If you want to transform elements in a tree where you don't necessarily know much about the children of the elements that you want to transform, then this approach that uses annotations is an effective approach.

The summary of the approach is:

  • First, annotate elements in the tree with a replacement element.

  • Second, iterate through the entire tree, creating a new tree where you replace each element with its annotation. This example implements the iteration and creation of the new tree in a function named XForm.

In detail, the approach consists of:

  • Execute one or more LINQ to XML queries that return the set of elements that you want to transform from one shape to another. For each element in the query, add a new XElement object as an annotation to the element. This new element will replace the annotated element in the new, transformed tree. This is simple code to write, as demonstrated by the example.

  • The new element that is added as an annotation can contain new child nodes; it can form a sub-tree with any desired shape.

  • There is a special rule: If a child node of the new element is in a different namespace, a namespace that is made up for this purpose (in this example, the namespace is http://www.microsoft.com/LinqToXmlTransform/2007), then that child element is not copied to the new tree. Instead, if the namespace is the above mentioned special namespace, and the local name of the element is ApplyTransforms, then the child nodes of the element in the source tree are iterated, and copied to the new tree (with the exception that annotated child elements are themselves transformed according to these rules).

  • This is somewhat analogous to the specification of transforms in XSL. The query that selects a set of nodes is analogous to the XPath expression for a template.
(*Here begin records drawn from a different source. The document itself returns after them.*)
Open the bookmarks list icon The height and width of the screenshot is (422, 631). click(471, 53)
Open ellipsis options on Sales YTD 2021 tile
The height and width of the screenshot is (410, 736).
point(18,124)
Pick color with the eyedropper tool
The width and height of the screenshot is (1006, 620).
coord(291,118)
The code to create the new XElement that is saved as an annotation is analogous to the sequence constructor in XSL, and the ApplyTransforms element is analogous in function to the xsl:apply-templates element in XSL.

  • One advantage to taking this approach - as you formulate queries, you are always writing queries on the unmodified source tree. You need not worry about how modifications to the tree affect the queries that you are writing.

Transforming a Tree

This first example renames all Paragraph nodes to para.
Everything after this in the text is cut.